MATERIAL SHOWN:
- - - - -

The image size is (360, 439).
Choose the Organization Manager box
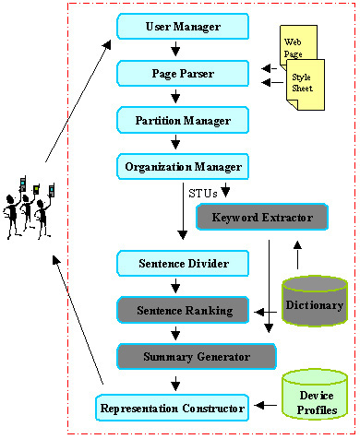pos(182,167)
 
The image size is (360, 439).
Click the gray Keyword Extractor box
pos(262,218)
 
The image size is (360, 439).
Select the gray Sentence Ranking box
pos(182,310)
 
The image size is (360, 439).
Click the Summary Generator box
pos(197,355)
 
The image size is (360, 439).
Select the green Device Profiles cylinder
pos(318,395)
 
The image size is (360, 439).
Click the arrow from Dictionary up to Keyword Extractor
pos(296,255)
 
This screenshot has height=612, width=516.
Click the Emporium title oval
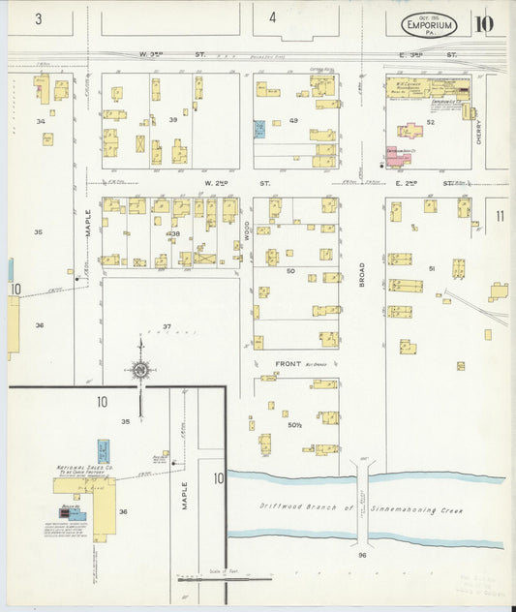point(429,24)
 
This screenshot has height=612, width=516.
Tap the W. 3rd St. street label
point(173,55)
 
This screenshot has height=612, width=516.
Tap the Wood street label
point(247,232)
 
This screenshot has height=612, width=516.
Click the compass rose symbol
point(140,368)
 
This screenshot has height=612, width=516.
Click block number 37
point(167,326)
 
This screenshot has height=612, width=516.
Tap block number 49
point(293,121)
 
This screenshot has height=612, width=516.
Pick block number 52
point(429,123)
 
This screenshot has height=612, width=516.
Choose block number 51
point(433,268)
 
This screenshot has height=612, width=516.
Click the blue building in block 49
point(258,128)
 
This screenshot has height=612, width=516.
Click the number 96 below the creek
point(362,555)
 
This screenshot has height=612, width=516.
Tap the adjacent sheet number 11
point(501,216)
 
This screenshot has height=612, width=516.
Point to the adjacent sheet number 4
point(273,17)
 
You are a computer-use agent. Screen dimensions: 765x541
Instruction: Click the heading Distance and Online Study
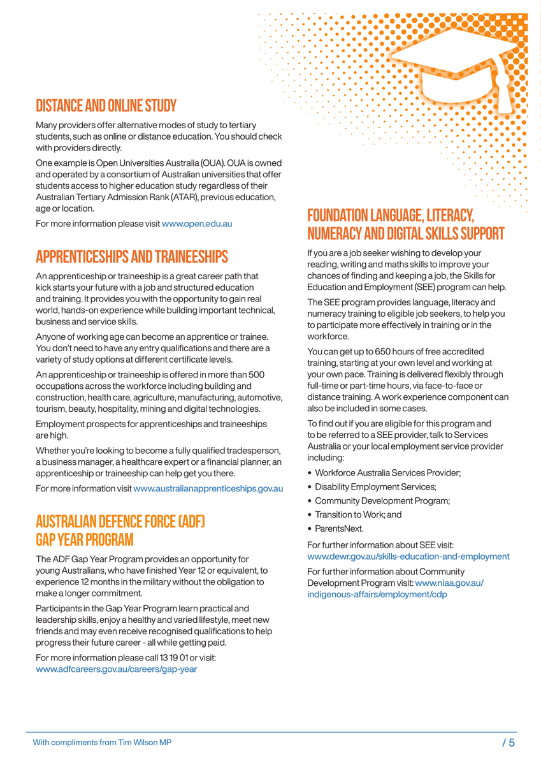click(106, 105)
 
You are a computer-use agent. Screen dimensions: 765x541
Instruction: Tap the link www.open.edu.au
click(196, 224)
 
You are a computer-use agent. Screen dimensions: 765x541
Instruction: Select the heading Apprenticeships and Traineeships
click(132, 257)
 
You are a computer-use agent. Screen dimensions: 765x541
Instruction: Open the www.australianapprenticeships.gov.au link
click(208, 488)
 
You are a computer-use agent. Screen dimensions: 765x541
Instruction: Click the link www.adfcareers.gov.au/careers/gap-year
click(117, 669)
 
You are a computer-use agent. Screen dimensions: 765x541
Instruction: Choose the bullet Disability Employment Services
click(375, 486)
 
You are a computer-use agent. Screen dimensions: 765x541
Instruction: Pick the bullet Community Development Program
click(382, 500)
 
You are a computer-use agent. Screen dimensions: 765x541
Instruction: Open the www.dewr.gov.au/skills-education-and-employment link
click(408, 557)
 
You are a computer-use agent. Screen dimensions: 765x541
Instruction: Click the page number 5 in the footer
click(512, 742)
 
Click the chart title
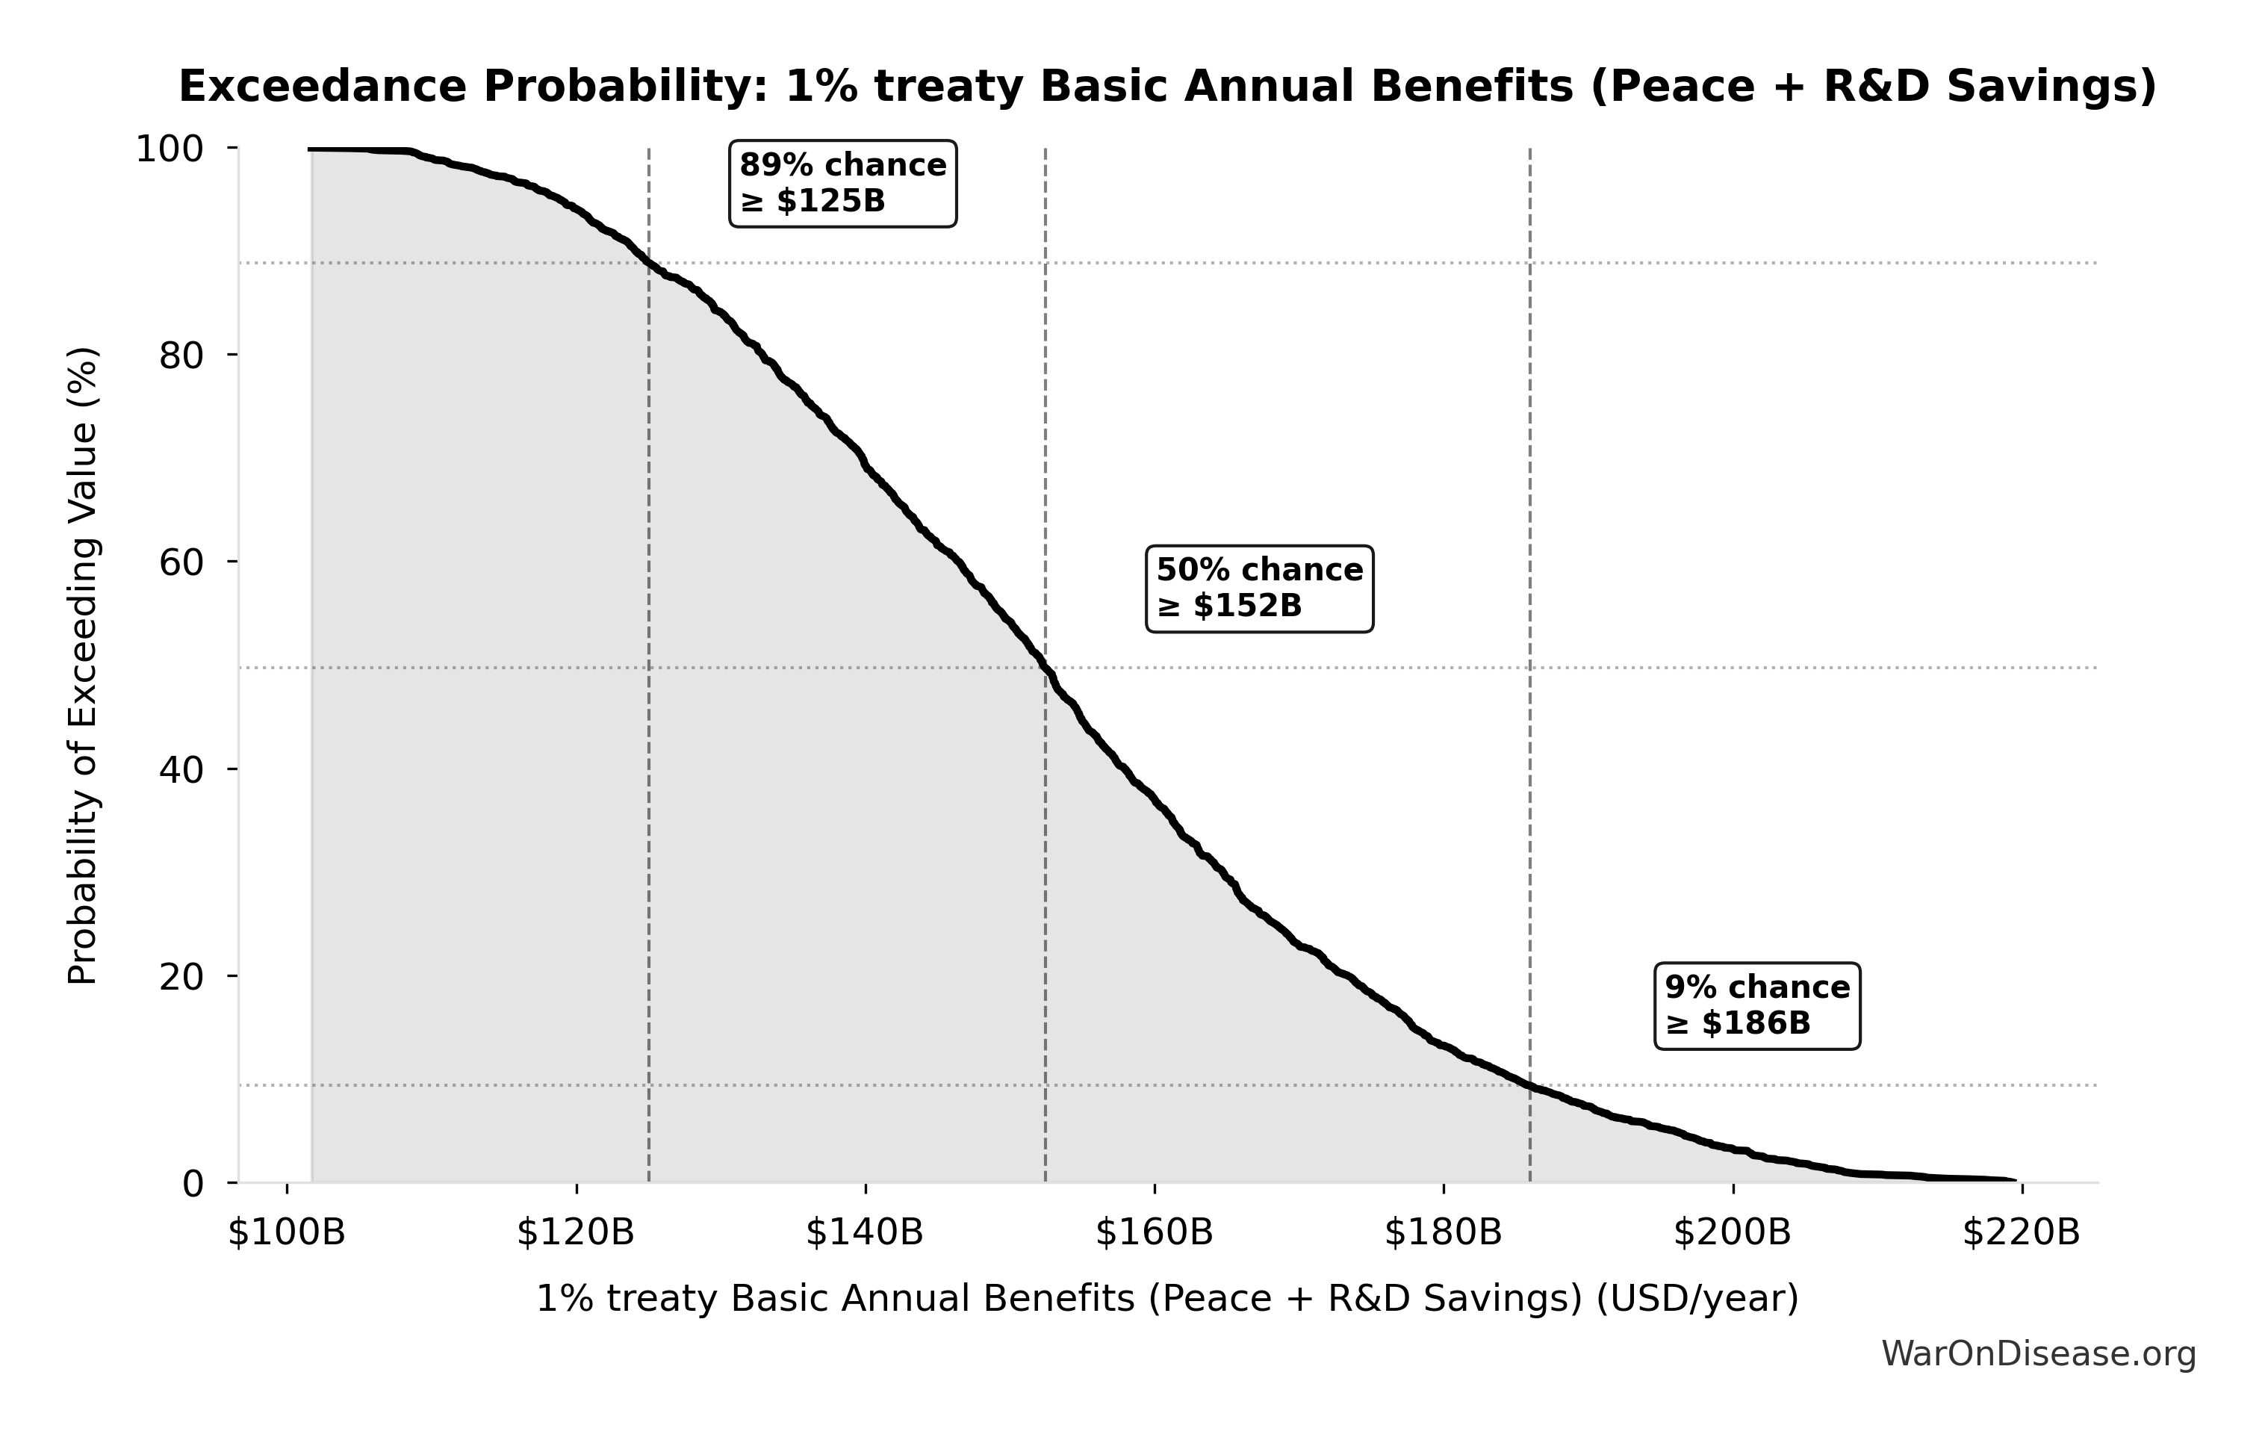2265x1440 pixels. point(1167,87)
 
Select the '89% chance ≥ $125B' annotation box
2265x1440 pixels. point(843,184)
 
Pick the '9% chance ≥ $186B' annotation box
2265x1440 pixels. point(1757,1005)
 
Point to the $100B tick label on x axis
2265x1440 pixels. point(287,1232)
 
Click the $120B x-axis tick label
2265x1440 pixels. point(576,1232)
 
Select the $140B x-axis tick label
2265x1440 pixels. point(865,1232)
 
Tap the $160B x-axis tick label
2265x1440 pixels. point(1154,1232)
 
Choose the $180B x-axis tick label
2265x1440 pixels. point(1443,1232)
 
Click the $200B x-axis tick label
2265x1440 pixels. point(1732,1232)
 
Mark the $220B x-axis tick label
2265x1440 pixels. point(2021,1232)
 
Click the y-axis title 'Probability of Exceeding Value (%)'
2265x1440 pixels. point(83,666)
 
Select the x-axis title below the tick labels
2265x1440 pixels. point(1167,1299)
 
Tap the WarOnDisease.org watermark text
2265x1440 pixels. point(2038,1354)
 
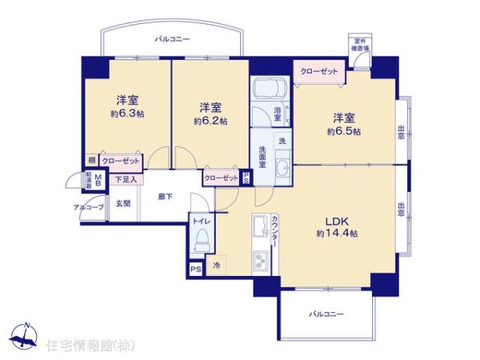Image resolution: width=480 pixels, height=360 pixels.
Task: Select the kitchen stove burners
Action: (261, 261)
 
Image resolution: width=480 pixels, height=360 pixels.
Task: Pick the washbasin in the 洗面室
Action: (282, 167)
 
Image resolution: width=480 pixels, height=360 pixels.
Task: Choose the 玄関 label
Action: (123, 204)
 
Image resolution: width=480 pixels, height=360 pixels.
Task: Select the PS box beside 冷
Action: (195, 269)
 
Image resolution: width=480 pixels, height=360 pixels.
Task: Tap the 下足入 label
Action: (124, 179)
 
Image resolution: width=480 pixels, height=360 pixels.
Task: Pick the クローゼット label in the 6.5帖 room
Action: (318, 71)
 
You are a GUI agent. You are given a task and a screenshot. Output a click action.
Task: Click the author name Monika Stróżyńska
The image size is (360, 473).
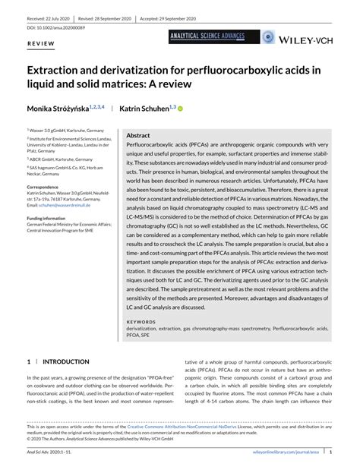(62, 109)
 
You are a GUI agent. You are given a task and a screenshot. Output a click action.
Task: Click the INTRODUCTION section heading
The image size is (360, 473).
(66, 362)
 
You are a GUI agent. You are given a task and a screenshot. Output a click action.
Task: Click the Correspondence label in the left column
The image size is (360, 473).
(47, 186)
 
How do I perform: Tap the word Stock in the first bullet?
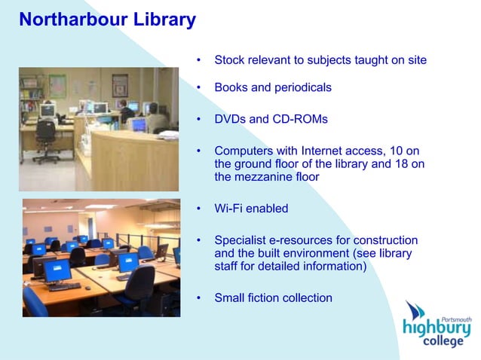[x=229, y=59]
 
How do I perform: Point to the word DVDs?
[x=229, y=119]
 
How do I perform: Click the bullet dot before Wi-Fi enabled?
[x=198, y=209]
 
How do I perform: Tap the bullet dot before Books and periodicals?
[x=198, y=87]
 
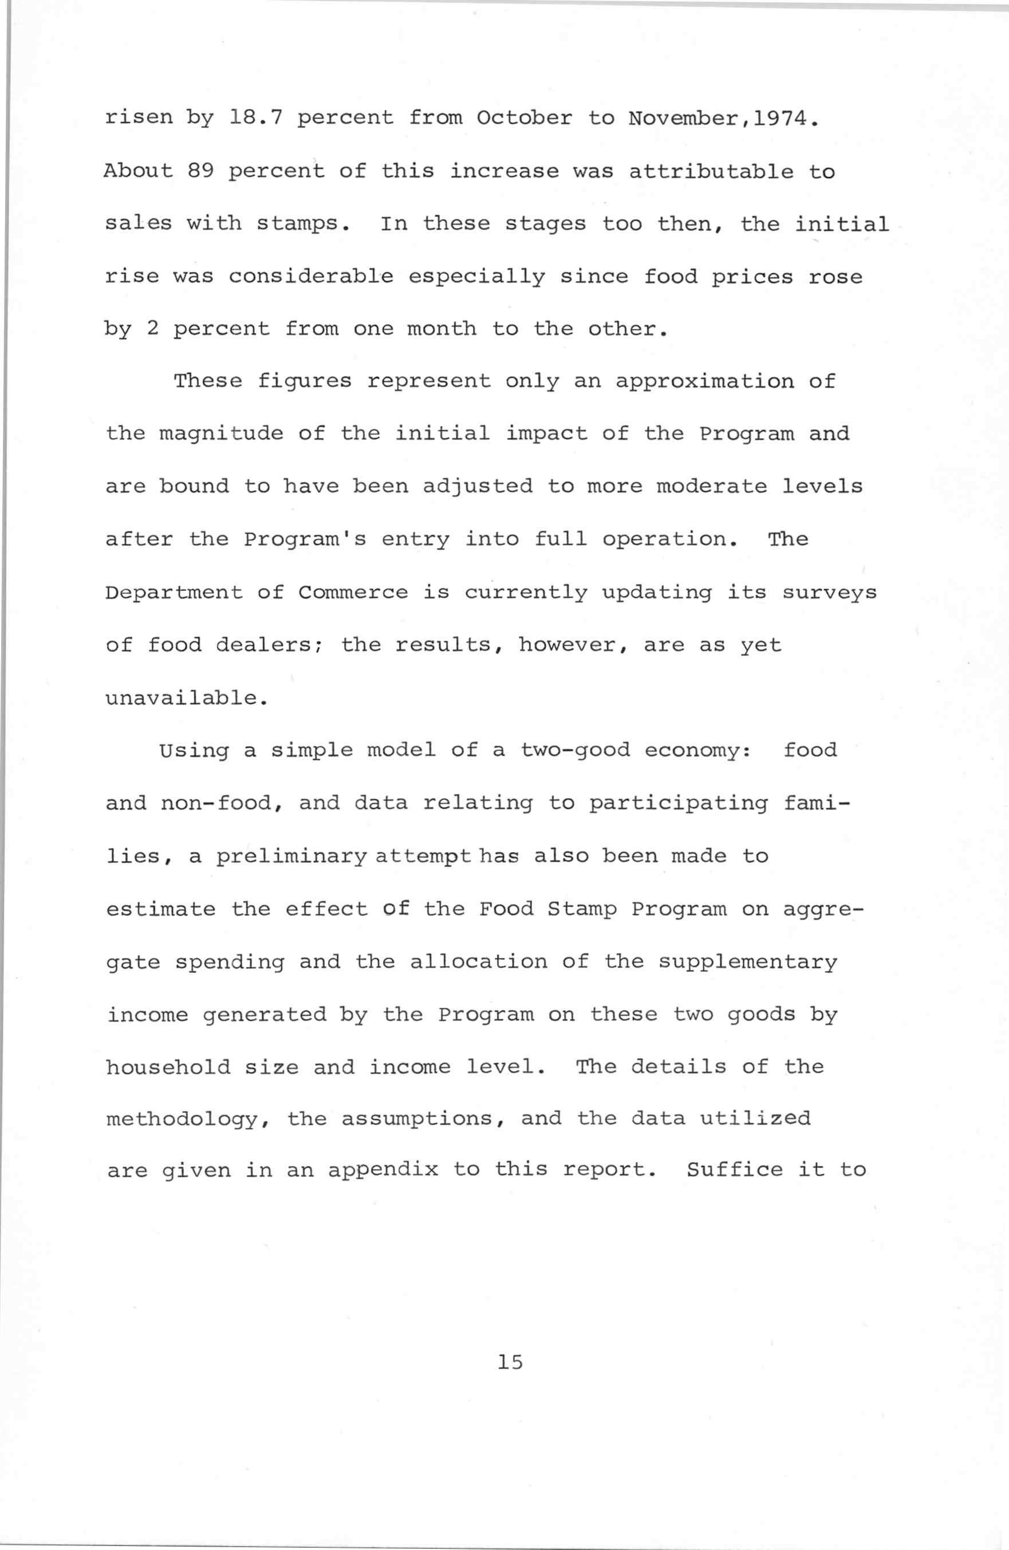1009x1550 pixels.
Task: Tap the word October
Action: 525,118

- - - - -

EXERCISE DETAILS: Gather every line above that contains the word "link" and copy each one out in full.

CORRECT RESULT:
Instruction: Tap the link www.open.edu.au
Instruction: Open the www.australianapprenticeships.gov.au link
Instruction: Click the link www.adfcareers.gov.au/careers/gap-year
Instruction: Open the www.dewr.gov.au/skills-education-and-employment link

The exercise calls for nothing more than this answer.